Another strong month for technology majors propelled US stock indices to all-time highs. The outlook remains positive, supported by inflation approaching the 2% target.

Specifically, in May 2024, the nation’s personal consumption expenditure (PCE) price index was unchanged from April, while the core PCE index rose by 0.1%.

Of course, one swallow does not make a summer, but other indicators suggest that the regulator is getting closer to changing monetary policy:

Consumer confidence fell -1.3% to 68.2 in June from the last reading in May, as concerns about the effect of high prices and weakening incomes increased.

The ISM manufacturing index fell for the third consecutive month to 48.5% in June, and core capital goods orders experienced their largest drop this year.

For now, however, Fed members remain cautious about possible rate cuts. Jerome H. Powell warned against overreacting to economic signals. Let’s see how it turns out…

What will happen if the Fed maintains its hawkish stance until the third quarter?

It could pressure households and highly leveraged companies, especially zombie companies, which survive only on new loans whose prices have skyrocketed recently.

Because of the strong uptrend in the S&P 500 and the Nasdaq, one would think that so far, it has not been a major problem. And maybe it hasn’t been for the big tech companies.

Against the backdrop of uncertainty about the future of monetary policy reversal and its potential impact on the economy, investors prefer to stay in blue chips.

This behavior has led the IT and communication services sectors to account for 41.6% of the market value of the S&P 500, a level not seen since 2000.

Common sense suggests that any stumble by these large companies could have market-wide repercussions.

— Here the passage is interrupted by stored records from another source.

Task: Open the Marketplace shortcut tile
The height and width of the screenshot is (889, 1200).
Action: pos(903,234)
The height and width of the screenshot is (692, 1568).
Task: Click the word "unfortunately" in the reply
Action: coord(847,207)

However, Nvidia stock’s recent correction has not demonstrated this.

Yes, it pushed indices into the red, but A) not for long and B) not significantly. Moreover, investors have not just been cashing in but betting on small—and mid-cap stocks.

Where does all this lead us?

The hope of an early interest rate cut keeps markets in a positive trend, although investors are not rushing into all stocks but rather into a few large ones in the technology sector.

Increasing concentration could threaten the stability of the market as a whole. Still, for now, each correction is met by buying the broadest stocks or a cautious move to alternatives.